Repisa-se, não é indiferente ao arrendatário (nem a quem se arroga essa qualidade) a justificação notarial por meio da qual um terceiro pretende o reconhecimento de um direito que o coloca como contraparte na relação locatícia, especialmente quando esse direito é invocado, pelo justificante ou por um subadquirente, na sustentação de uma pretensão de entrega formulada contra o arrendatário (ainda que sob a forma de uma notificação judicial avulsa). Exigir mais do que isto – exigindo-se a titularidade de um direito real – significaria, na prática, recusar qualquer autonomia dogmática à ação de impugnação de justificação notarial, passando ela a ser, na verdade, uma normal ação de reivindicação – cfr. os art.ºs 1311.º e 1315.º do Cód. Civil.

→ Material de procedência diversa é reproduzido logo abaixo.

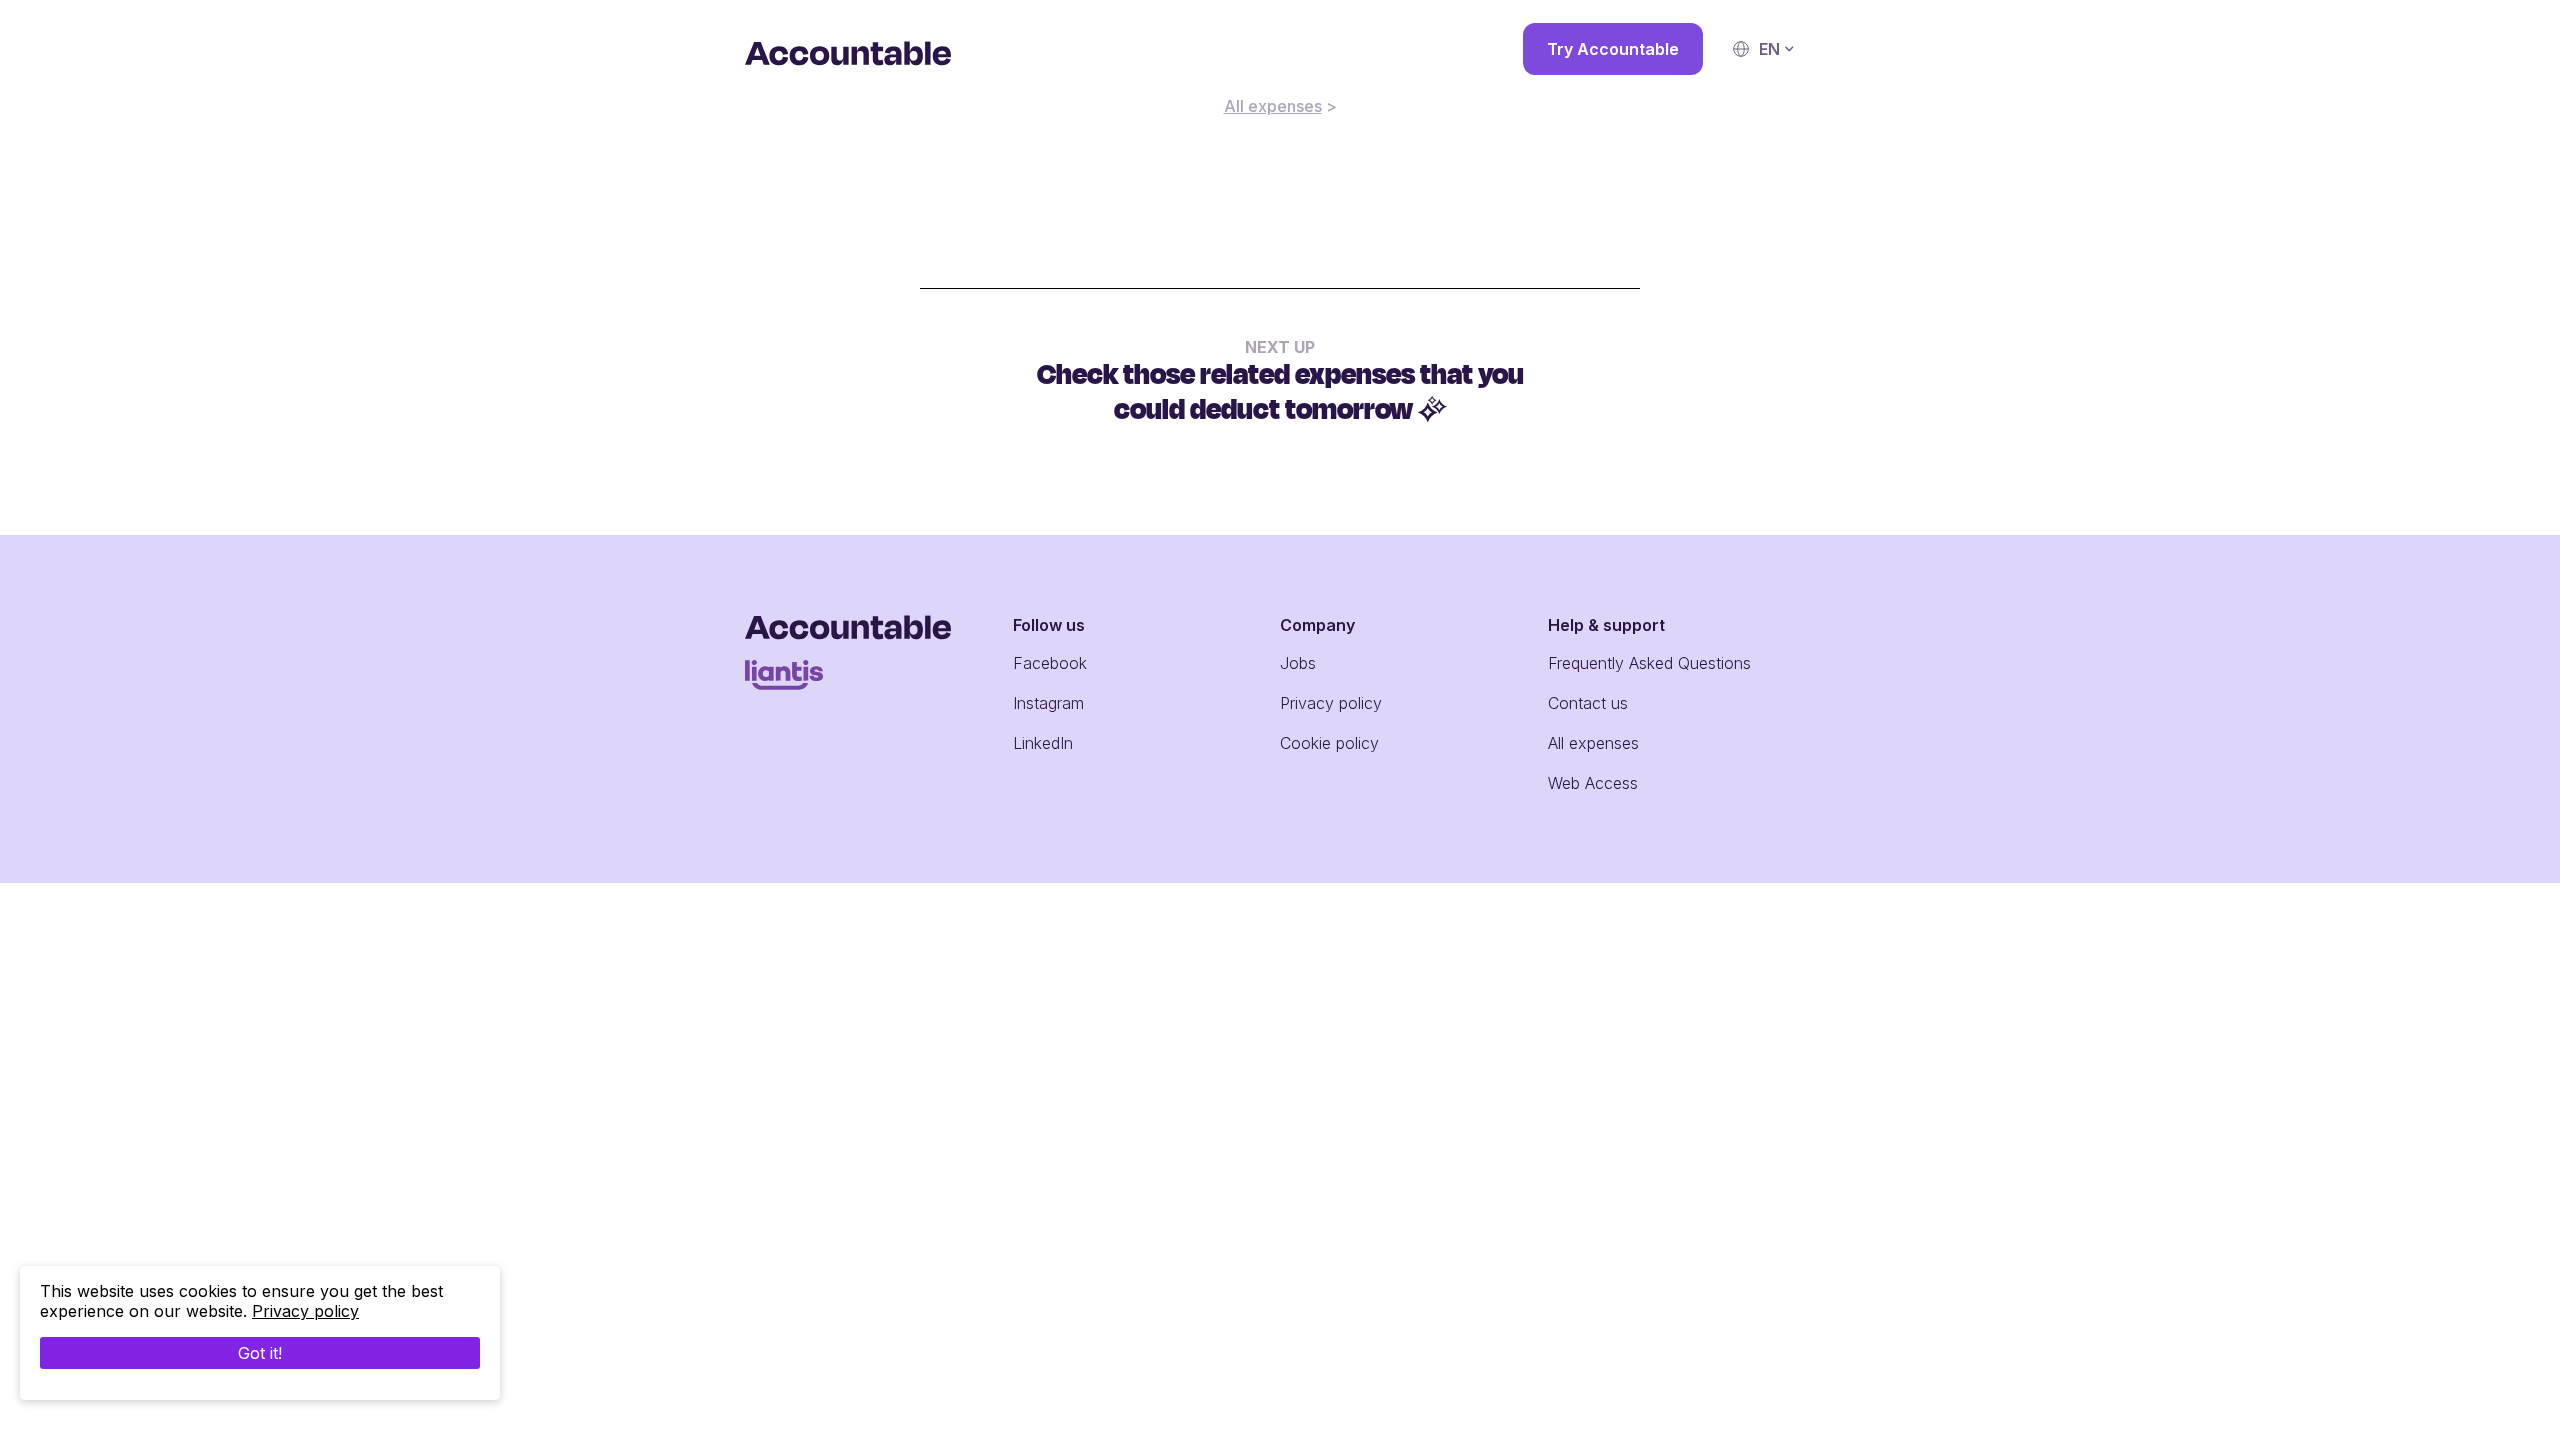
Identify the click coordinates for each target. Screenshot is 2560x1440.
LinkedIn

Em suma, transpondo para a questão vertente a lição de Pires de Lima e de Antunes Varela sobre o conceito de interessado na arguição da nulidade do negócio jurídico – exposta em Código Civil Anotado, Volume I, Coimbra, Coimbra Editora, 1987, com a colaboração de Henrique Mesquita, p. 263, em anotação ao art.º 286.º do Cód. Civil –, deve entender-se que é interessado na impugnação da justificação notarialo titular de qualquer relaçãocuja consistência, tanto jurídica como prática, seja afetada pelos efeitos jurídicos que decorrem do facto justificado. 3.2. Interesse do autor na impugnação da justificação notarial
Afigura-se-nos apodítico que o autor tem um efetivo interesse relevante na impugnação, estando este bem vincado nos factos provados. Por um lado, ele decorre logo do ponto 26 – fundamentação de facto –, como resulta evidente dos seus termos: “Em 4 de fevereiro de 2022, o autor recebeu uma notificação judicial avulsa, apresentada pela ré M, na qual, em resumo, alega que em 2 de fevereiro de 2021, adquiriu ao réu LS o direito de propriedade plena sobre o prédio urbano (…), mais alegando que após tal aquisição foi surpreendida com a presença do autor no referido prédio, coisa que a determinará a recorrer à via judicial a fim de forçar a entrega do imóvel livre de pessoas e bens, no prazo de 15 dias contados da receção de tal notificação”.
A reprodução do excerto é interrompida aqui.